Nadya Bliss, director, Global Security Initiative: Thank you.
“Bound to fail” – those are powerful words. I have heard those words quite a few times in my life. Sometimes they take a slightly different form – a popular version is “You can’t do that” or “You are not supposed to do that”.
The first time I remember hearing those words I was 5 or 6, trying out for ballet, back in the former Soviet Union. They could tell that I wasn’t going to be particularly tall – I didn’t really “look” like a ballerina in the making. I didn’t end up doing ballet. But I also think that was the last time I let those words stop me.
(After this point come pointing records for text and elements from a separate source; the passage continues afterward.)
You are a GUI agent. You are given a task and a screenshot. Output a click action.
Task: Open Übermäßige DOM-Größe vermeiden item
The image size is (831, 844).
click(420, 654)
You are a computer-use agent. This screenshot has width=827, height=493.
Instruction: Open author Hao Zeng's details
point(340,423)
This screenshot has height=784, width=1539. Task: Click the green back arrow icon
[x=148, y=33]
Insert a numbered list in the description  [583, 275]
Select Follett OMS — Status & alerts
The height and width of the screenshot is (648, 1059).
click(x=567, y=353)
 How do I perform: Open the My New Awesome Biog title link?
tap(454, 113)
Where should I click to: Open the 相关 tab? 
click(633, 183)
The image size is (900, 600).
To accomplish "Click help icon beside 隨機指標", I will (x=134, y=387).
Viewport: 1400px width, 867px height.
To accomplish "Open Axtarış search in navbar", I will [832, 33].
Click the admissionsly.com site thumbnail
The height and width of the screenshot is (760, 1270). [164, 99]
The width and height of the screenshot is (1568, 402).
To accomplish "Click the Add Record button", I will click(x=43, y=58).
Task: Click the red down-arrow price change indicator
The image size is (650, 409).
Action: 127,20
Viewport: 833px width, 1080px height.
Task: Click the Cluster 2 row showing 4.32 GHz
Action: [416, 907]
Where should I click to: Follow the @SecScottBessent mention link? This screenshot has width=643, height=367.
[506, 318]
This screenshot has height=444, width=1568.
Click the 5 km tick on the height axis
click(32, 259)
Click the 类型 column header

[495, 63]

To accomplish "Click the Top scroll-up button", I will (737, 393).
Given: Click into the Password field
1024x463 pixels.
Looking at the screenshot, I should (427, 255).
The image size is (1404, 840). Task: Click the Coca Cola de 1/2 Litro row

When I was little, I wanted to be a mathematician. In the Soviet Union, being a mathy girl wasn’t weird or discouraged, but I realized things were culturally quite different when my family moved to the United States when I was a teenager (yes, a great time to love math and change countries).
As a high-schooler, I realized computer science allowed you to leverage much of the mathematical rigor in ways that often let you see the impact of your work in a tangible and beautiful way.
In my high-school programming class, I was one of the very few girls; when I majored in computer science at Cornell, I was often 1 of 4 in a 200-person class.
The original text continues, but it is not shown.